No caso, o acórdão recorrido concluiu pela improcedência da pretensão indenizatória ao consignar a incompatibilidade entre o valor estimado no laudo pericial e o orçamento global do empreendimento, bem como o risco de duplicidade indenizatória diante da multiplicidade de ações individuais ajuizadas por condôminos envolvendo vícios semelhantes relacionados ao mesmo conjunto residencial.
Nesse contexto, as alegações de afronta aos arts. 489, §1º, IV e VI, 371, 479 e 509, I, do CPC, bem como aos arts. 6º, 14 e 47 do CDC, pressupõem a revisão das premissas fáticas adotadas pelo acórdão recorrido, especialmente quanto ao alcance do laudo pericial, à alegada distinção entre vícios das áreas comuns e das unidades autônomas, à proporcionalidade dos valores estimados para os reparos e à própria configuração do risco de duplicidade indenizatória.
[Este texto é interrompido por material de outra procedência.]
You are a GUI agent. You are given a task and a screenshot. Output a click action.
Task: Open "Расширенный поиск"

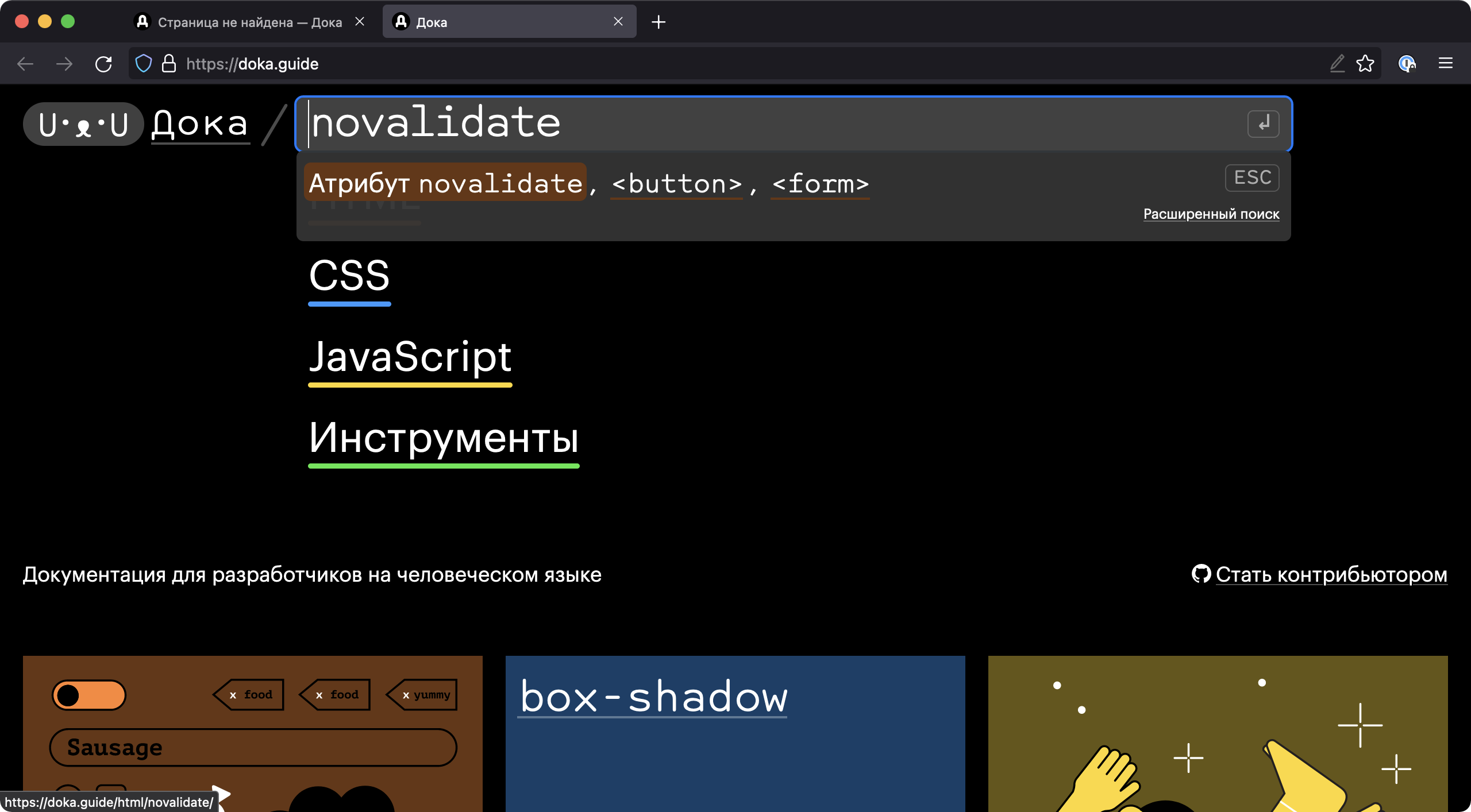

Tal providência envolve, ainda, a análise da suficiência dos elementos técnicos que instruíram a perícia, inclusive da documentação de engenharia apresentada nos autos, circunstância que evidencia a necessidade de reexame do conjunto fático-probatório, providência inviável em sede de recurso especial, nos termos da Súmula 7 do STJ (“A pretensão de simples reexame de prova não enseja recurso especial”).
Por fim, no tocante à alínea “c” do permissivo constitucional, a parte recorrente não procedeu ao indispensável cotejo analítico entre os acórdãos confrontados, deixando de demonstrar, de forma específica, a similitude fática entre os paradigmas indicados e o entendimento adotado no acórdão recorrido, com transcrição de trechos aptos à demonstração da alegada divergência, circunstância que impede a configuração do dissídio jurisprudencial, nos termos do art. 1.029, §1º, do CPC e do art. 255 do RISTJ.
Ante o exposto, INADMITO o Recurso Especial, com fundamento no art. 1.030, V, do Código de Processo Civil.